#### The task
Turn every line of the listing below into a Markdown table with two columns, "No." for the row number and "Entry" for the line itself, leaving out blank lines.

#### Supplied records
------------------------

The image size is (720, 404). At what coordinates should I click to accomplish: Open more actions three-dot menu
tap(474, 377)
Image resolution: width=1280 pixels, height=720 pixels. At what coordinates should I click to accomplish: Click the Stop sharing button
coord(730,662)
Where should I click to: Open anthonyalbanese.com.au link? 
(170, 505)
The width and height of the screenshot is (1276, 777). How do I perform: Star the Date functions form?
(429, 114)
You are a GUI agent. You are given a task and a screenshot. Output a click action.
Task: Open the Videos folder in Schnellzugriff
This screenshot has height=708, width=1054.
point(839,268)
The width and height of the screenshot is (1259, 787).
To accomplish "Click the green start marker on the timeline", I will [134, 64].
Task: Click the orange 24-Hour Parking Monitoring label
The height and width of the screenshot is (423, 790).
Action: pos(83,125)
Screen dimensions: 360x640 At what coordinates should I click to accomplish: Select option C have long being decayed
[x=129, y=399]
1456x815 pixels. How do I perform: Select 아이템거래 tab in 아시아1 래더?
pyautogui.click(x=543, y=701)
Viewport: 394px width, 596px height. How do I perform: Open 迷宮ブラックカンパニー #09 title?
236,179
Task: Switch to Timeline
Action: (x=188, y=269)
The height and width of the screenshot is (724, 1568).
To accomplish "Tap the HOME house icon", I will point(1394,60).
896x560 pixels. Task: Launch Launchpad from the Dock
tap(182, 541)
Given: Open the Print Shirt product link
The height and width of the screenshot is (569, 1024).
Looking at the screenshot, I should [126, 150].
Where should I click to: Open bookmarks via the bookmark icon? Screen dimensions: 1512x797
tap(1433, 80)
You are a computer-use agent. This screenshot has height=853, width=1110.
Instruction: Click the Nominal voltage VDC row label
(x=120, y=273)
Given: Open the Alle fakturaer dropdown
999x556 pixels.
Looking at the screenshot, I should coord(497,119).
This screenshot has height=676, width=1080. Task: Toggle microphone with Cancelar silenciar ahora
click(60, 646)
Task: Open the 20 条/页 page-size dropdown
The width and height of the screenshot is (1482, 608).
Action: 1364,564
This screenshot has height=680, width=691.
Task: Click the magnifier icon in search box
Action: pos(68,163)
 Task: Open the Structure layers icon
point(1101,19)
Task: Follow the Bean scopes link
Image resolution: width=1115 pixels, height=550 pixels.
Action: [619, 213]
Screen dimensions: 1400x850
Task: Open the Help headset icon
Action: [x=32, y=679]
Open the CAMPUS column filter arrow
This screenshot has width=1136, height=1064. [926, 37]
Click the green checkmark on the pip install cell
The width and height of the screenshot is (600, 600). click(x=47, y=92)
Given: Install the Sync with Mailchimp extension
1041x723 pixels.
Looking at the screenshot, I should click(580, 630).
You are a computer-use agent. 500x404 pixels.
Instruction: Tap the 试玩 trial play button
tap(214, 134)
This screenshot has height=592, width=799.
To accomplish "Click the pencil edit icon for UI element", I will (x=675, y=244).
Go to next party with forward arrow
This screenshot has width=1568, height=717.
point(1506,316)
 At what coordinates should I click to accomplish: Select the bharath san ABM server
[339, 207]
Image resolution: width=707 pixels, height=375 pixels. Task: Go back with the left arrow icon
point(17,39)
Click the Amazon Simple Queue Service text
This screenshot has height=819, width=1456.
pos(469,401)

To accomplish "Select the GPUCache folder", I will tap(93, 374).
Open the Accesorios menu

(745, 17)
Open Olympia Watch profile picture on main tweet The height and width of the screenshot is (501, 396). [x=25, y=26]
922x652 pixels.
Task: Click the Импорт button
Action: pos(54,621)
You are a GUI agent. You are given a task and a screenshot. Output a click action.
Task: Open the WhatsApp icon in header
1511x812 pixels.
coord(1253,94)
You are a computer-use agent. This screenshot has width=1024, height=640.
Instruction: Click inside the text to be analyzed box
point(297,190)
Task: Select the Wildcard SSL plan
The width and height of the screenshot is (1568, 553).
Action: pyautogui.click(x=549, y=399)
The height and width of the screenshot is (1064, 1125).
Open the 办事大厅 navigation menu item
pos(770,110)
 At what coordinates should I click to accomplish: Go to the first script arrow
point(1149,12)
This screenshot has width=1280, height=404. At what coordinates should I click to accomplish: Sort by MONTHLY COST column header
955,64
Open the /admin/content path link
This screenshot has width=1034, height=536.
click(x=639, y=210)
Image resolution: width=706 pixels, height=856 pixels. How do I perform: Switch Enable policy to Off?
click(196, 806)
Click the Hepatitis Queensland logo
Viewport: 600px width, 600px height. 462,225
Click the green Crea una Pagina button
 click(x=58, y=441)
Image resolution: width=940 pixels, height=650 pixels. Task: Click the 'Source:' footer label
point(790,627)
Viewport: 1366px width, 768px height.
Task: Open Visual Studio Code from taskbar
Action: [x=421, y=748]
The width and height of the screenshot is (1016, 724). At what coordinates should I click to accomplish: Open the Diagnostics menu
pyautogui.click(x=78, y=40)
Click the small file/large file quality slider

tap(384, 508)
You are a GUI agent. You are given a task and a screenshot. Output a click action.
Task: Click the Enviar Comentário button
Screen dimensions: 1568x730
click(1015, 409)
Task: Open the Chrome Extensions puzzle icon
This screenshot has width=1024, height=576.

------------------------

#### Exercise response
| No. | Entry |
|---|---|
| 1 | The image size is (720, 404). At what coordinates should I click to accomplish: Open more actions three-dot menu |
| 2 | tap(474, 377) |
| 3 | Image resolution: width=1280 pixels, height=720 pixels. At what coordinates should I click to accomplish: Click the Stop sharing button |
| 4 | coord(730,662) |
| 5 | Where should I click to: Open anthonyalbanese.com.au link?  |
| 6 | (170, 505) |
| 7 | The width and height of the screenshot is (1276, 777). How do I perform: Star the Date functions form? |
| 8 | (429, 114) |
| 9 | You are a GUI agent. You are given a task and a screenshot. Output a click action. |
| 10 | Task: Open the Videos folder in Schnellzugriff |
| 11 | This screenshot has height=708, width=1054. |
| 12 | point(839,268) |
| 13 | The width and height of the screenshot is (1259, 787). |
| 14 | To accomplish "Click the green start marker on the timeline", I will [134, 64]. |
| 15 | Task: Click the orange 24-Hour Parking Monitoring label |
| 16 | The height and width of the screenshot is (423, 790). |
| 17 | Action: pos(83,125) |
| 18 | Screen dimensions: 360x640 At what coordinates should I click to accomplish: Select option C have long being decayed |
| 19 | [x=129, y=399] |
| 20 | 1456x815 pixels. How do I perform: Select 아이템거래 tab in 아시아1 래더? |
| 21 | pyautogui.click(x=543, y=701) |
| 22 | Viewport: 394px width, 596px height. How do I perform: Open 迷宮ブラックカンパニー #09 title? |
| 23 | 236,179 |
| 24 | Task: Switch to Timeline |
| 25 | Action: (x=188, y=269) |
| 26 | The height and width of the screenshot is (724, 1568). |
| 27 | To accomplish "Tap the HOME house icon", I will point(1394,60). |
| 28 | 896x560 pixels. Task: Launch Launchpad from the Dock |
| 29 | tap(182, 541) |
| 30 | Given: Open the Print Shirt product link |
| 31 | The height and width of the screenshot is (569, 1024). |
| 32 | Looking at the screenshot, I should [126, 150]. |
| 33 | Where should I click to: Open bookmarks via the bookmark icon? Screen dimensions: 1512x797 |
| 34 | tap(1433, 80) |
| 35 | You are a computer-use agent. This screenshot has height=853, width=1110. |
| 36 | Instruction: Click the Nominal voltage VDC row label |
| 37 | (x=120, y=273) |
| 38 | Given: Open the Alle fakturaer dropdown |
| 39 | 999x556 pixels. |
| 40 | Looking at the screenshot, I should coord(497,119). |
| 41 | This screenshot has height=676, width=1080. Task: Toggle microphone with Cancelar silenciar ahora |
| 42 | click(60, 646) |
| 43 | Task: Open the 20 条/页 page-size dropdown |
| 44 | The width and height of the screenshot is (1482, 608). |
| 45 | Action: 1364,564 |
| 46 | This screenshot has height=680, width=691. |
| 47 | Task: Click the magnifier icon in search box |
| 48 | Action: pos(68,163) |
| 49 |  Task: Open the Structure layers icon |
| 50 | point(1101,19) |
| 51 | Task: Follow the Bean scopes link |
| 52 | Image resolution: width=1115 pixels, height=550 pixels. |
| 53 | Action: [619, 213] |
| 54 | Screen dimensions: 1400x850 |
| 55 | Task: Open the Help headset icon |
| 56 | Action: [x=32, y=679] |
| 57 | Open the CAMPUS column filter arrow |
| 58 | This screenshot has width=1136, height=1064. [926, 37] |
| 59 | Click the green checkmark on the pip install cell |
| 60 | The width and height of the screenshot is (600, 600). click(x=47, y=92) |
| 61 | Given: Install the Sync with Mailchimp extension |
| 62 | 1041x723 pixels. |
| 63 | Looking at the screenshot, I should click(580, 630). |
| 64 | You are a computer-use agent. 500x404 pixels. |
| 65 | Instruction: Tap the 试玩 trial play button |
| 66 | tap(214, 134) |
| 67 | This screenshot has height=592, width=799. |
| 68 | To accomplish "Click the pencil edit icon for UI element", I will (x=675, y=244). |
| 69 | Go to next party with forward arrow |
| 70 | This screenshot has width=1568, height=717. |
| 71 | point(1506,316) |
| 72 |  At what coordinates should I click to accomplish: Select the bharath san ABM server |
| 73 | [339, 207] |
| 74 | Image resolution: width=707 pixels, height=375 pixels. Task: Go back with the left arrow icon |
| 75 | point(17,39) |
| 76 | Click the Amazon Simple Queue Service text |
| 77 | This screenshot has height=819, width=1456. |
| 78 | pos(469,401) |
| 79 | To accomplish "Select the GPUCache folder", I will tap(93, 374). |
| 80 | Open the Accesorios menu |
| 81 | (745, 17) |
| 82 | Open Olympia Watch profile picture on main tweet The height and width of the screenshot is (501, 396). [x=25, y=26] |
| 83 | 922x652 pixels. |
| 84 | Task: Click the Импорт button |
| 85 | Action: pos(54,621) |
| 86 | You are a GUI agent. You are given a task and a screenshot. Output a click action. |
| 87 | Task: Open the WhatsApp icon in header |
| 88 | 1511x812 pixels. |
| 89 | coord(1253,94) |
| 90 | You are a computer-use agent. This screenshot has width=1024, height=640. |
| 91 | Instruction: Click inside the text to be analyzed box |
| 92 | point(297,190) |
| 93 | Task: Select the Wildcard SSL plan |
| 94 | The width and height of the screenshot is (1568, 553). |
| 95 | Action: pyautogui.click(x=549, y=399) |
| 96 | The height and width of the screenshot is (1064, 1125). |
| 97 | Open the 办事大厅 navigation menu item |
| 98 | pos(770,110) |
| 99 |  At what coordinates should I click to accomplish: Go to the first script arrow |
| 100 | point(1149,12) |
| 101 | This screenshot has width=1280, height=404. At what coordinates should I click to accomplish: Sort by MONTHLY COST column header |
| 102 | 955,64 |
| 103 | Open the /admin/content path link |
| 104 | This screenshot has width=1034, height=536. |
| 105 | click(x=639, y=210) |
| 106 | Image resolution: width=706 pixels, height=856 pixels. How do I perform: Switch Enable policy to Off? |
| 107 | click(196, 806) |
| 108 | Click the Hepatitis Queensland logo |
| 109 | Viewport: 600px width, 600px height. 462,225 |
| 110 | Click the green Crea una Pagina button |
| 111 |  click(x=58, y=441) |
| 112 | Image resolution: width=940 pixels, height=650 pixels. Task: Click the 'Source:' footer label |
| 113 | point(790,627) |
| 114 | Viewport: 1366px width, 768px height. |
| 115 | Task: Open Visual Studio Code from taskbar |
| 116 | Action: [x=421, y=748] |
| 117 | The width and height of the screenshot is (1016, 724). At what coordinates should I click to accomplish: Open the Diagnostics menu |
| 118 | pyautogui.click(x=78, y=40) |
| 119 | Click the small file/large file quality slider |
| 120 | tap(384, 508) |
| 121 | You are a GUI agent. You are given a task and a screenshot. Output a click action. |
| 122 | Task: Click the Enviar Comentário button |
| 123 | Screen dimensions: 1568x730 |
| 124 | click(1015, 409) |
| 125 | Task: Open the Chrome Extensions puzzle icon |
| 126 | This screenshot has width=1024, height=576. |